Result: 19-0 fourth-quarter run, 88-77 win, NBA title. And a big payday awaiting Claxton, who finished with 13 points, four assists and a blocked shot in 23 minutes.

"It's tough when you just hear about Tony and Jason," Claxton said, "I was just trying to be seen. And I think I play better in bigger games."

The bigger they got, the better he played. Parker roared into the series and knocked down timely shots in two of the first three games, but all that ended when the Nets put Kerry Kittles on him.

"We felt as though we'd keep an advantage if we kept Parker under control," Kittles said. "He didn't really hurt us. Then they bring a guy off the bench who isn't known to make outside shots and I don't know if Speedy missed. With Tony out of the game, we concentrated on Duncan, but every time we helped, Speedy hurt us. He played really well."

Spurs general manager R.C. Buford declined to discuss Claxton's future other than to say, "Our hope is to keep him." Or at least sign him. Kidd is at the top of San Antonio's free-agent list and, as Speedy says, "If he comes, I know I won't be back here." No, but he'd still wield considerable value in a sign-and-trade. The Wizards at one time offered Brendan Haywood for him this season, but now that might not be enough.

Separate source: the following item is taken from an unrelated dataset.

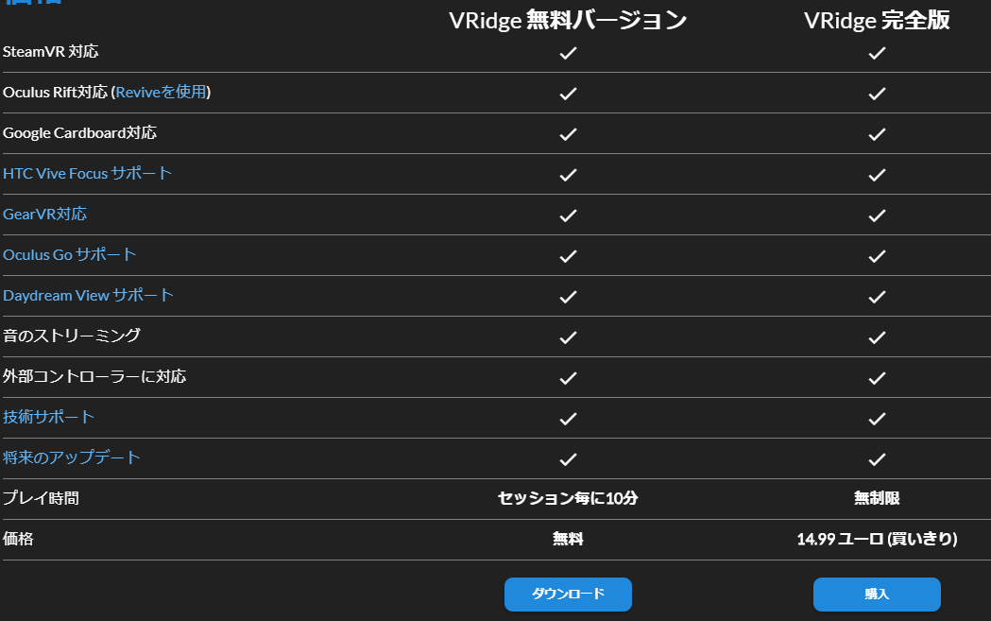
Task: Toggle the SteamVR checkmark under VRidge 完全版
Action: [877, 53]
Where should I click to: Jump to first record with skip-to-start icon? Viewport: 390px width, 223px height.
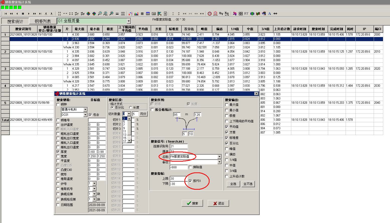6,14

"They were playing erratic and Speedy kind of controlled the tempo and took over and ran the team," Nets guard Lucious Harris said.

A lot of teams could use someone like that -- Denver, Boston, Indiana, for starters. Dain Ervin, a friend of Claxton's since kindergarten, said Speedy is a very loyal person, making San Antonio his first choice. But having tasted the chance to prove what he can do, Claxton wouldn't mind more opportunity.

"I don't think that people know my whole game," he said. "I have to get minutes for people to know what I can do. A starting role, that's my goal."

If Kidd doesn't join the Spurs -- and considering what Claxton did to win them a ring -- don't rule out that possibility in San Antonio.

Jackson's wild ride
Stephen Jackson turned the ball over twice and hit the side of the backboard with his only shot, forcing Popovich to pull him three minutes into the game. Jackson then did his usual pouting routine, walking to the baseline and sitting far away from his teammates. When assistant coach Mike Brown tried to talk to him, Jackson waved him away. When teammate Malik Rose tried to talk to him, Jackson snapped back a response that prompted Rose to roll his eyes and shake his head.

All was forgiven by the end of the night, as Jackson compensated for his six turnovers by burying three of four 3-pointers down the stretch to finish with 17 points on 7-of-13 shooting.

"One thing about Jack, it doesn't matter whether he's in the feast mode or the famine mode," Popovich said. "At some point, it's going to change."

And Ones
Spurs guard Steve Kerr, another free agent who's expected to retire, didn't rule out playing another season. "I would consider it," he said. "There's a slight chance." Several teams, including the Spurs, Blazers and Lakers, have talked to him about being an assistant coach and he's expected to draw interest as a TV analyst as well. "I'm going to consider everything," he said. ... Word out of Los Angeles is that Clippers owner Donald Sterling cleared $40 million this season, raising a question in his head why anyone would call him an inept owner or suggest he sell the team. It's a fair question. In any case, Sterling isn't looking to spend his profit on a head coach. Rumor has it, Larry Brown sent a pricey list of demands and Sterling never even responded to it. Mike Dunleavy is expected to wait to take the job in Atlanta once the ownership transaction is completed for the same reason. Now there's a chance that interim coach Dennis Johnson could be brought back. ... The Nets' Harris on Kidd returning to the Nets: "He said all along it would be a no-brainer if he won a championship to stay in New Jersey. I'm sure now he'll consider everything and do what's best for he and his family."